◆ **Problem description**:
In the copy, include exactly the lines from the one with "Layout and design (90, 169)" through the end of the data and no others, both ends kept, with every picture left out.

Data extracted from a collection:
————————

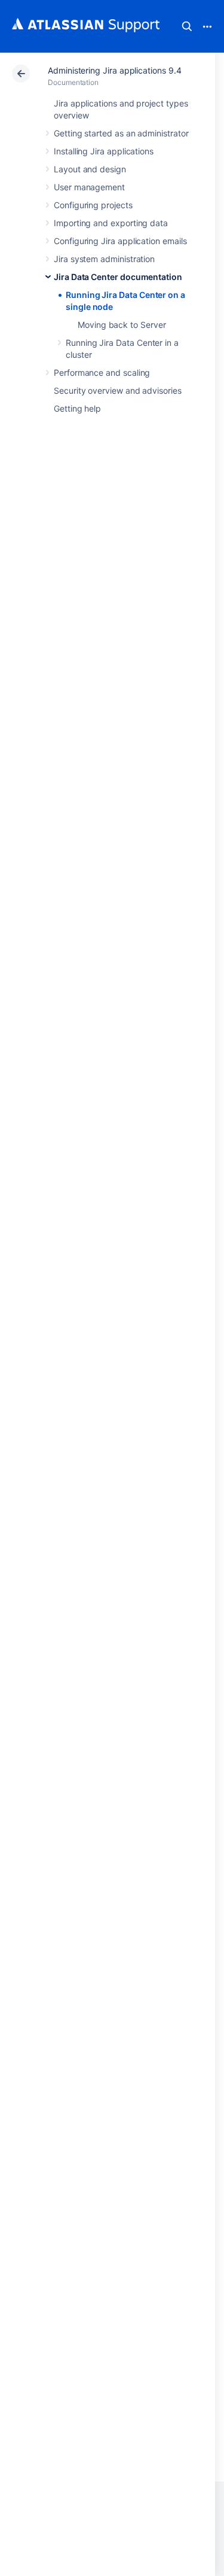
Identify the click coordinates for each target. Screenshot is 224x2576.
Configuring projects (93, 205)
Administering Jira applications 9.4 (115, 70)
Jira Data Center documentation (118, 277)
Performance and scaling (102, 372)
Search (187, 26)
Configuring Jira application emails (120, 241)
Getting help (77, 408)
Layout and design (90, 169)
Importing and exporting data (111, 223)
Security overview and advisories (118, 390)
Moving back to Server (122, 325)
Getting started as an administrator (121, 133)
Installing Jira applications (104, 151)
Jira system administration (104, 259)
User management (89, 187)
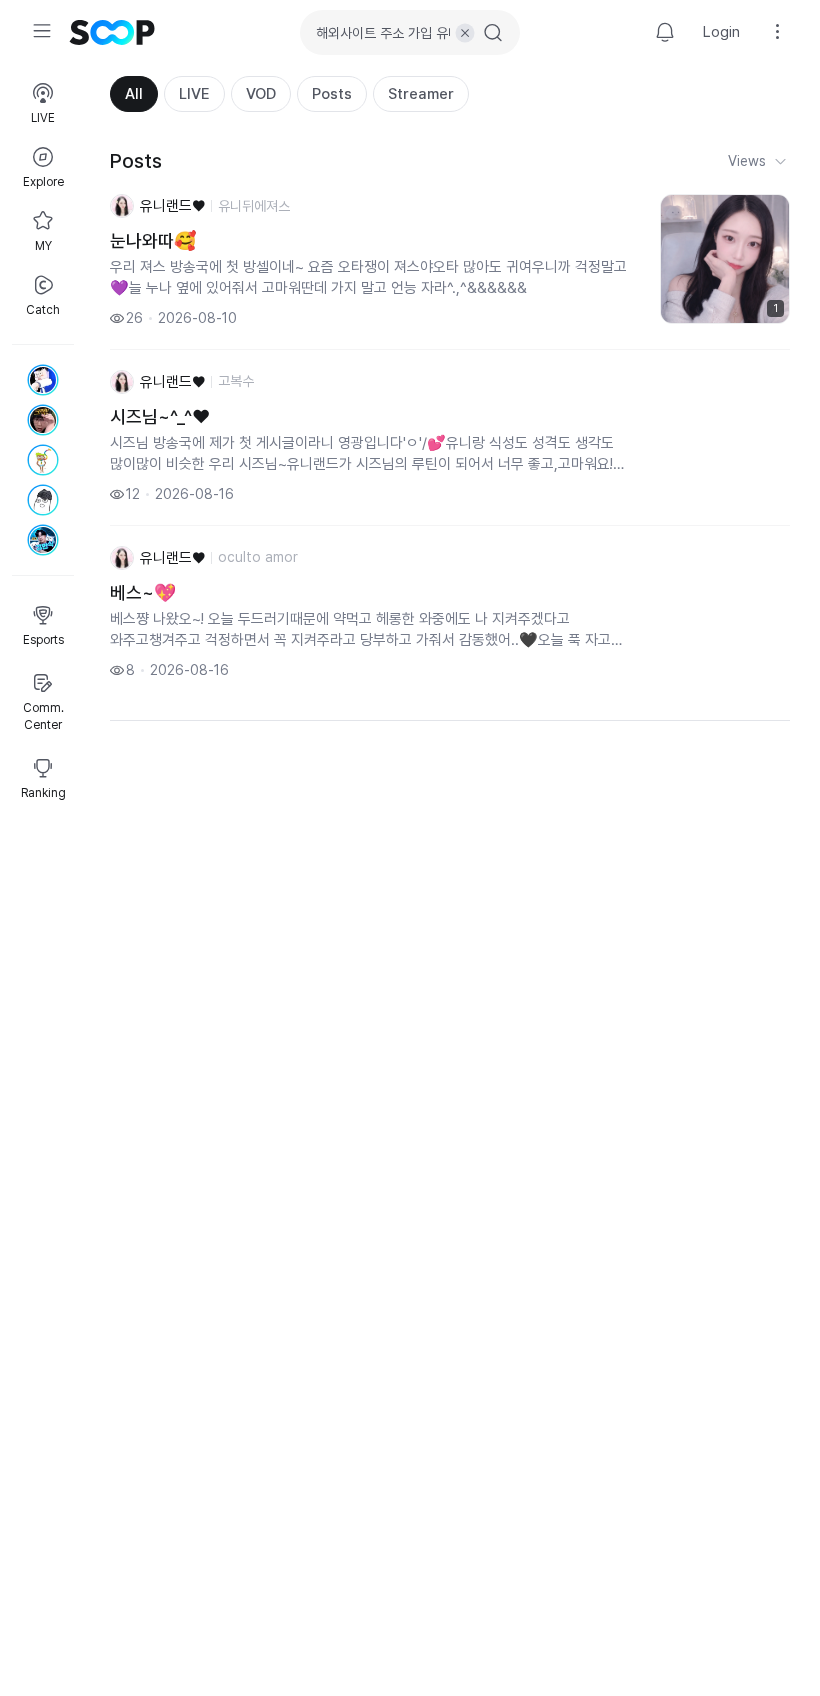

————————

◆ **Answer box**:
Layout and design (90, 169)
Importing and exporting data (111, 223)
Security overview and advisories (118, 390)
Moving back to Server (122, 325)
Getting started as an administrator (121, 133)
Installing Jira applications (104, 151)
Jira system administration (104, 259)
User management (89, 187)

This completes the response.